What to do ▸
Answer these from the Grid-Enabled Measures text:
1. Which part of the National Institutes of Health is GEM an initiative of?
2. What is the first of GEM's two goals?
3. What name do some give to scientists' use of networking technologies for information sharing and collaboration?

Passage to read ▸
=======

= Grid-Enabled Measures =

Grid-Enabled Measures (GEM) is an initiative of the National Institutes of Health (NIH) National Cancer Institute (NCI). GEM is a web-based collaborative platform and database enabling researchers to exchange harmonized data about behavioral constructs, measures, and datasets.

GEM has two goals:
1. "Promote use of standardized measures which are tied to theoretically based constructs" and
2. "Facilitate sharing of harmonized data resulting from the use of standardized measures".

GEM has been proposed as part of the solution to the problem of tracking constructs in electronic medical records and for control of construct proliferation.

GEM has been recognized in the academic literature as an instantiation of cyberinfrastructure for research standardization, a tool for dialogue and consensus building, a tool to facilitate use of linked data and interoperable data systems, and in case reports of expert panel measure categorizations. The GEM database, uses “web 2.0” functionality to solicit, comment, vet, and select measures from the behavioral and population science communities in open and transparent ways. Scientists are taking advantage of information sharing and collaboration made possible by networking technologies. This new phenomenon is referred to by some as Science 2.0. As Science 2.0 gains momentum in the science community, giving a glimpse of future scientific publishing and data sharing, the GEM database is distinct in that it uses these functionalities to help scientists facilitate discovery in a massively connected and participative environment.

=======

Available data ▸
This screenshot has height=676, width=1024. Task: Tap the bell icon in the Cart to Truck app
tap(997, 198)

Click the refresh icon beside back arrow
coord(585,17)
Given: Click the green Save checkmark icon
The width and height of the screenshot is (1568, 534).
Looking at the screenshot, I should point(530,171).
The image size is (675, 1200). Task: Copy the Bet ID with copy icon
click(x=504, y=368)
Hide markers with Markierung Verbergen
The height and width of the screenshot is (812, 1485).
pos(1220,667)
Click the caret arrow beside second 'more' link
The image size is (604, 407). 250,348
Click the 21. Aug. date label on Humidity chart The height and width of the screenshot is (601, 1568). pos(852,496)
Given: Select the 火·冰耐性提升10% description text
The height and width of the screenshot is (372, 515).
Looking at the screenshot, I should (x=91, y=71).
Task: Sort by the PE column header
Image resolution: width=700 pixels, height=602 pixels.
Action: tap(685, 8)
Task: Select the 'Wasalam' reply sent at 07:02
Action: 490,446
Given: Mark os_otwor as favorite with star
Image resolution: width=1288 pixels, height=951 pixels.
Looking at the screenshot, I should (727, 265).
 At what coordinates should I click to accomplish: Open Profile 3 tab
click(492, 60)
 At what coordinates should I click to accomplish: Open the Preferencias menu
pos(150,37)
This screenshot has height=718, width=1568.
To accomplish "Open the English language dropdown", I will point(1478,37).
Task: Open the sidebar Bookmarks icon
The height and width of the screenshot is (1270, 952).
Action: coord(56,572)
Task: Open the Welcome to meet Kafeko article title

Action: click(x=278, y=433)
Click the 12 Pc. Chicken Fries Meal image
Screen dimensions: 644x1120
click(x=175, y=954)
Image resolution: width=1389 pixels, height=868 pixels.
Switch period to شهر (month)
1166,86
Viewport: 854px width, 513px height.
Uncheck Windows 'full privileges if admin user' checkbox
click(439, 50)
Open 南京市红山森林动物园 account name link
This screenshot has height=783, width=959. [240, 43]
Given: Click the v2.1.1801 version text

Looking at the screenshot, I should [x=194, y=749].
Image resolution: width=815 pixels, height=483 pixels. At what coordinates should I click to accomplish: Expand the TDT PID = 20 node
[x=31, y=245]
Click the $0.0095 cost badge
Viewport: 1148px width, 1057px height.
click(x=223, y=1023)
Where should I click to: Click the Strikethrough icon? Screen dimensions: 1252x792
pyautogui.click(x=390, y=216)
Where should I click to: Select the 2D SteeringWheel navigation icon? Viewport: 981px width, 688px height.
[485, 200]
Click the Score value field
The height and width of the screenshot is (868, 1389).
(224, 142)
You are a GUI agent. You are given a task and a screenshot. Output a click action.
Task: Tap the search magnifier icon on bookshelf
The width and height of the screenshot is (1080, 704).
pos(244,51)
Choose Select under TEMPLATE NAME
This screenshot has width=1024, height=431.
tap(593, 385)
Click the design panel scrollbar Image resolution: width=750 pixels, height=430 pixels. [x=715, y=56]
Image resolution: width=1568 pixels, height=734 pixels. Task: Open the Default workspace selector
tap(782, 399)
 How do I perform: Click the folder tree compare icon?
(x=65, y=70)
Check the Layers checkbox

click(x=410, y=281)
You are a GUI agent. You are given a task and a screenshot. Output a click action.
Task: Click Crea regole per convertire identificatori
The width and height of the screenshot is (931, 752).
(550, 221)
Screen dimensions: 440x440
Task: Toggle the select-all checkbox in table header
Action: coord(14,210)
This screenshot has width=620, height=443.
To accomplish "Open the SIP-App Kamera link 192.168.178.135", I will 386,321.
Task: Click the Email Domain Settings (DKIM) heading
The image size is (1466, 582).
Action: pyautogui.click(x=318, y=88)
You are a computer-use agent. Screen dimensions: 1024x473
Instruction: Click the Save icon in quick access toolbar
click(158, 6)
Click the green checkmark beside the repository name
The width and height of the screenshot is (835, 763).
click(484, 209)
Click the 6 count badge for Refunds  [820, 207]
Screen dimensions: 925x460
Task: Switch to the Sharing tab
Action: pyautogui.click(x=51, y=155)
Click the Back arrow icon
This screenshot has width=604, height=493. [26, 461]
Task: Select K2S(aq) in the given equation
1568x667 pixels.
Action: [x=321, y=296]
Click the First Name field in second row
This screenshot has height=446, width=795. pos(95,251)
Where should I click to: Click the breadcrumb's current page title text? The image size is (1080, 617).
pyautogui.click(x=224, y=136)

=======

Your response ▸
1. The National Cancer Institute (NCI).
2. "Promote use of standardized measures which are tied to theoretically based constructs."
3. Science 2.0.